A long time ago (2006) a cool guy named Jacob Rideout started work on automated language detection in the KDE spell checking framework Sonnet. Unfortunately he never finished it, and while Jakub Stachowski gave it another shot in 2009, it never got merged into a released version of Sonnet.
But last early year, I got tired of Quassel giving me constant red underlining in all my Norwegian IRC channels, and decided to finish up the code and clean it up, and get it merged. And in the process I seem to have turned into the maintainer of Sonnet.
At a very high level, the language detection scheme currently works as this:
First, it looks at all the characters in the sentence it wants to guess the language for. Thanks to QChar, we can easily find which writing system/script the characters belong to, and that allows us to filter out a bunch of languages. The list of possible languages from this is sorted by longest substring; this means that if you write a sentence in one script (for example latin), and then have a single word in for example cyrillic, it will consider latin languages first.

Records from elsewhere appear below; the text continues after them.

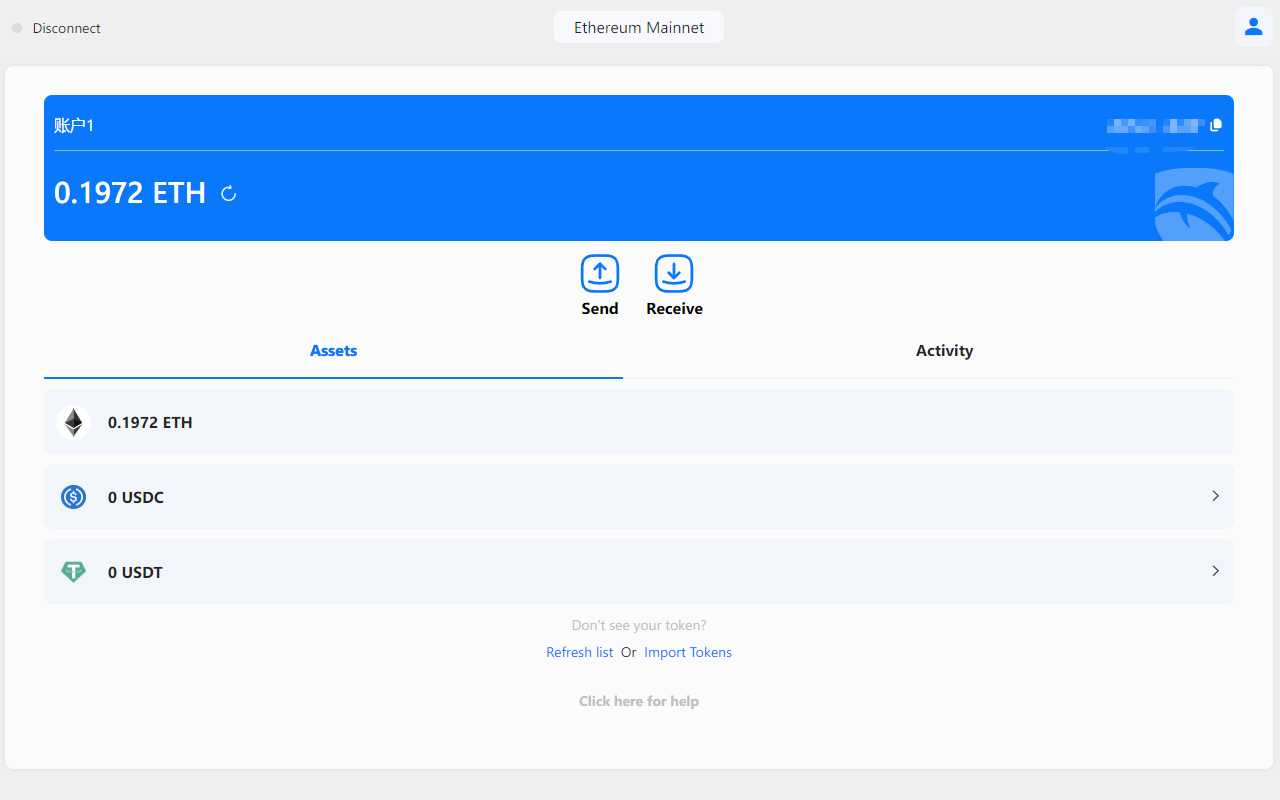The image size is (1280, 800).
Task: Expand the USDC asset details
Action: point(1215,496)
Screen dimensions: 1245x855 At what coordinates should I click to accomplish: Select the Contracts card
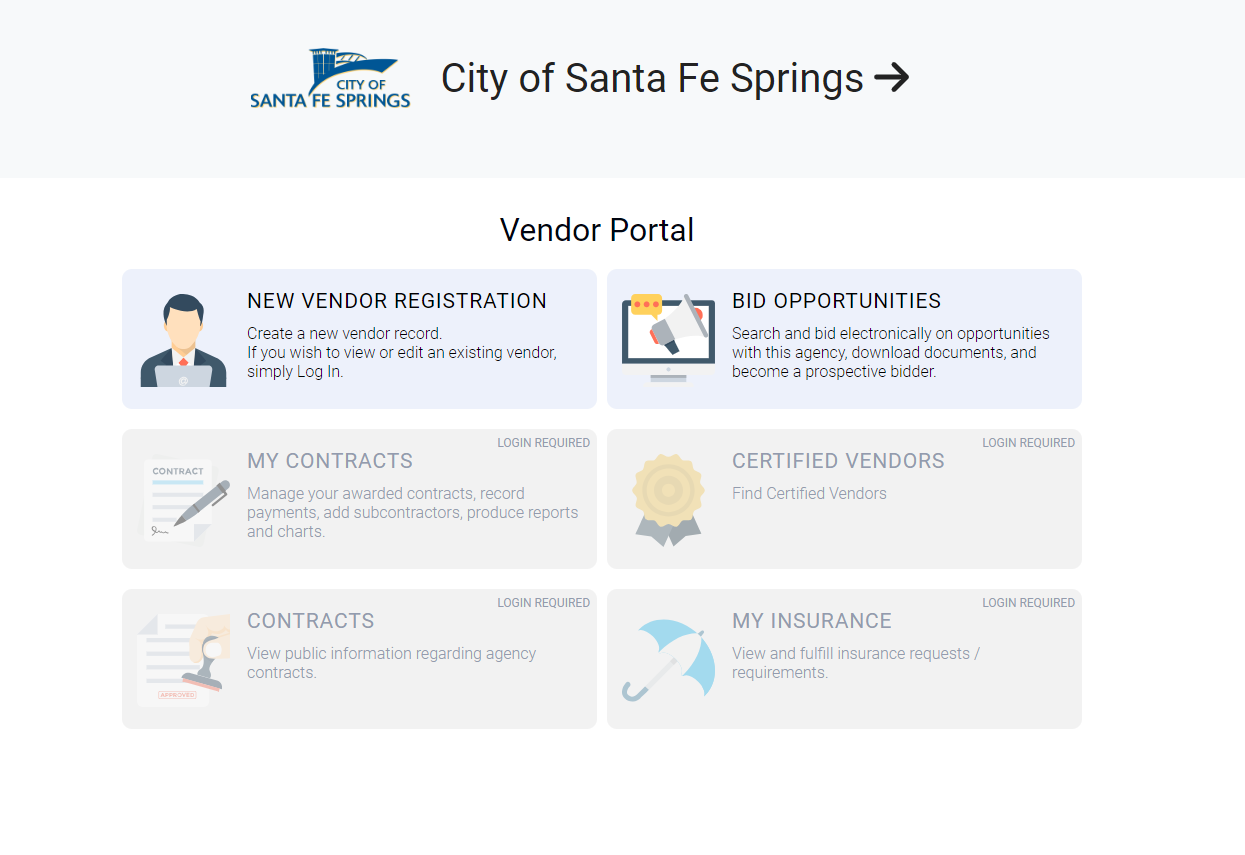[x=359, y=657]
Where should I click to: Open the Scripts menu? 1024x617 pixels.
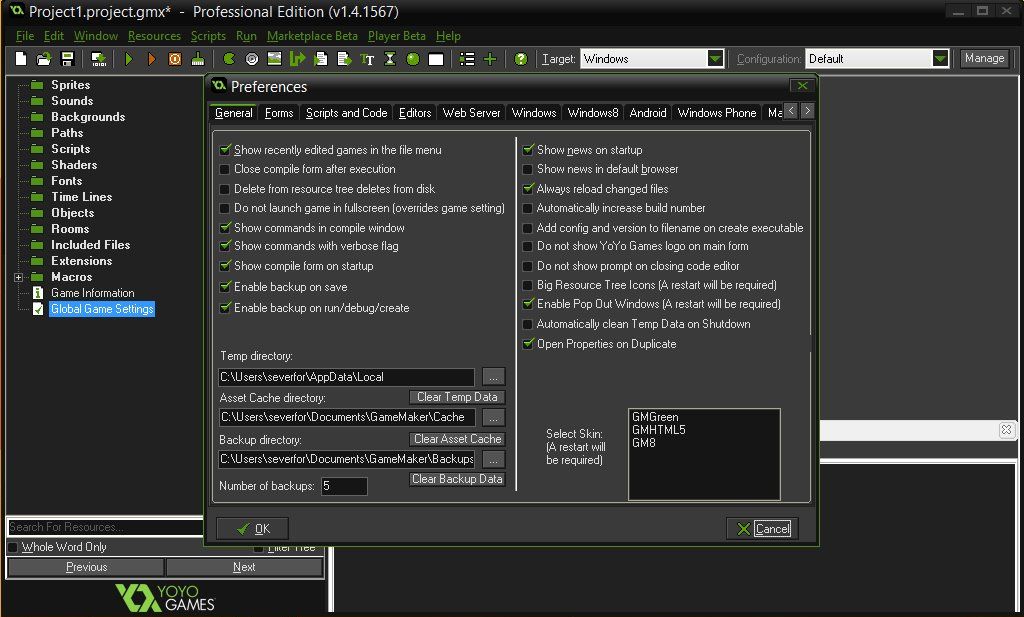pyautogui.click(x=208, y=35)
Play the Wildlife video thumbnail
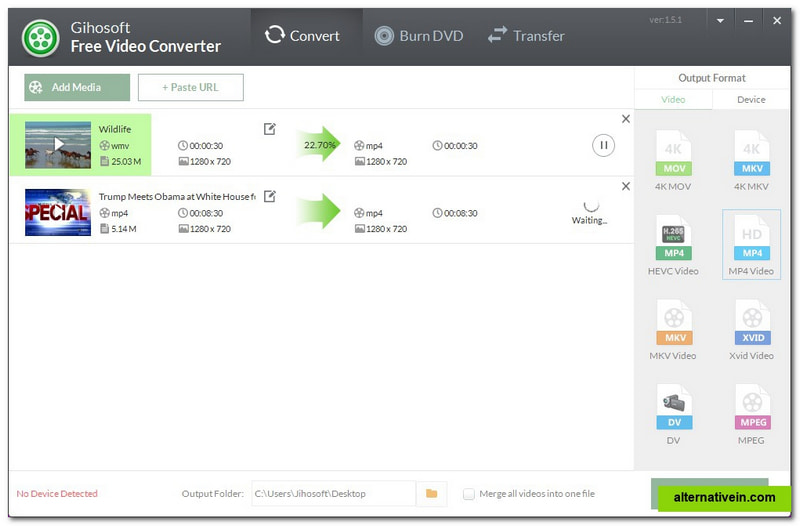800x526 pixels. pyautogui.click(x=58, y=144)
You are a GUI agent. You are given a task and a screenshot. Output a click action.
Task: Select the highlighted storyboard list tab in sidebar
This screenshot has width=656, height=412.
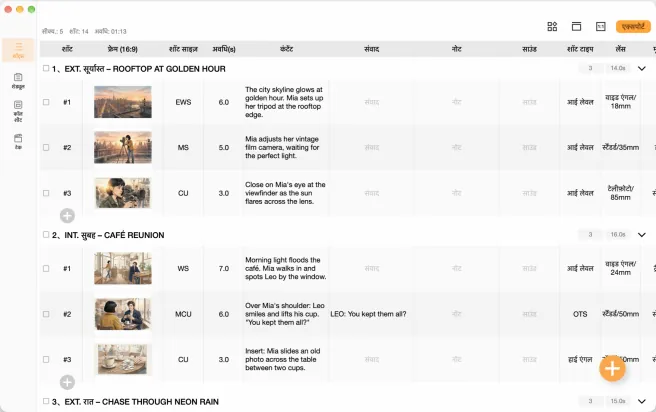(x=18, y=50)
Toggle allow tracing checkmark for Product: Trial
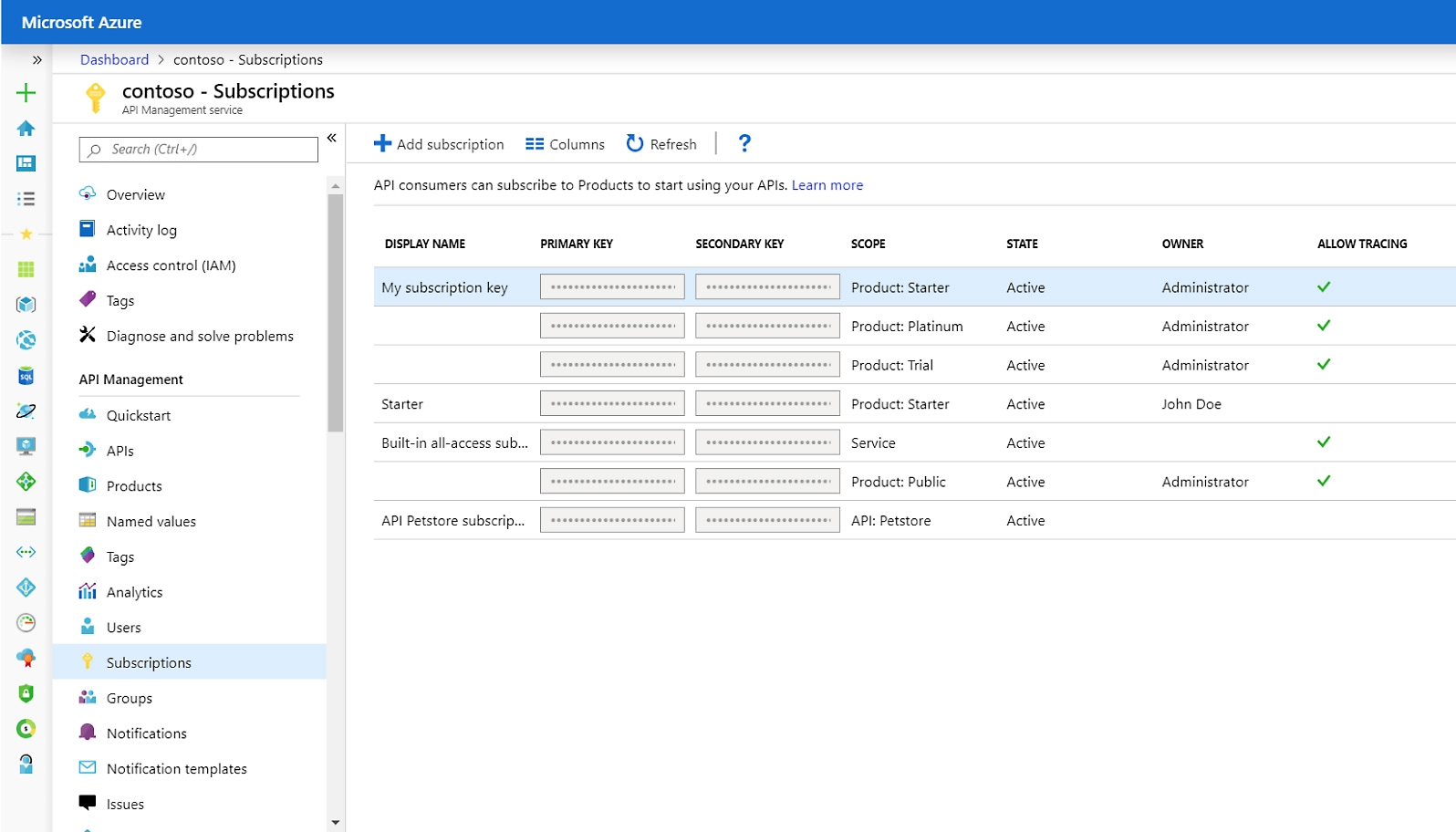This screenshot has height=832, width=1456. click(x=1323, y=365)
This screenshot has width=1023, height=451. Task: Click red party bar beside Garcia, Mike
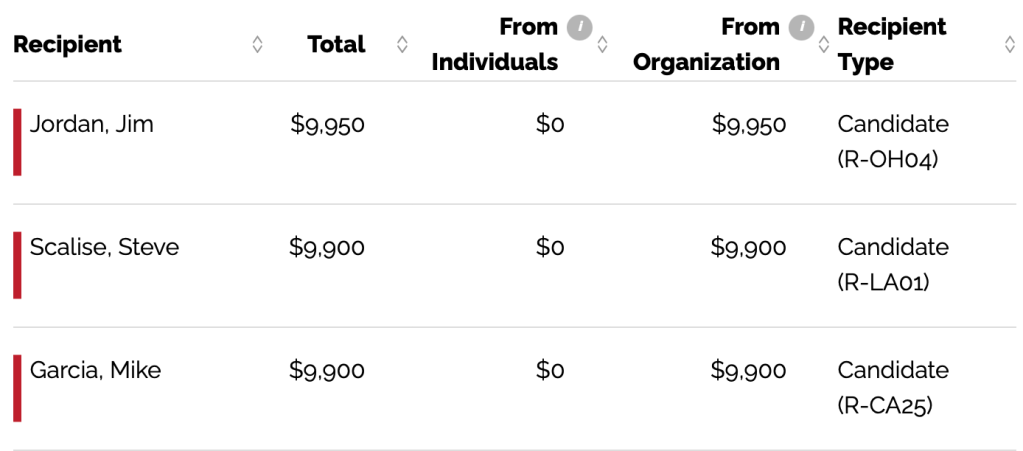click(17, 388)
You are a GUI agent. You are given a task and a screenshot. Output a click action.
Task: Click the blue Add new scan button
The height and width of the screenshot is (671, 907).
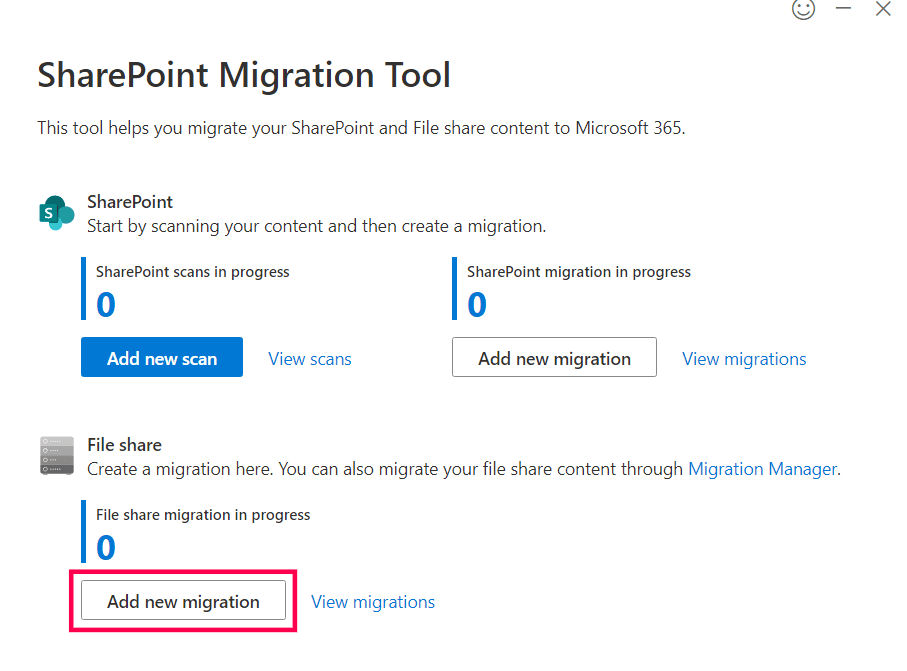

Unfortunately, for example latin script (like I use here in this blog post) is used by a bunch of languages, which means we need a way to efficiently guess what language a string is. The idea that Mr. Rideout originally borrowed from a perl script named “languid”, is to generate a list of the most common triple-letter strings (trigrams) in all languages, and then use that to guess which language the string most likely is.
Finally, if we haven’t been able to narrow it down to a good guess so far, we go bruteforce and just test with all available dictionaries. We simply check all words with all dictionaries available, and the dictionary that recognizes the most words is used.
This is only available in the Frameworks (5) version of Sonnet, however, so if you want this, port your applications to Qt5 and Frameworks. :-D
Other cool stuff I plan on implementing is grammar checking, readability scoring and text completion. For grammar checking I plan on using linkgrammar, for the languages it supports (unfortunately not many, but it isn’t that hard to create support for new languages), and re-using the datafiles from the LanguageTool for OpenOffice; re-use the XML files as is as much as possible, and rewrite the Java snippets into JavaScript. I also want to use this language detection in Baloo, so that it can automatically tag the language of the files it indexes (it was originally integrated into Strigi as well).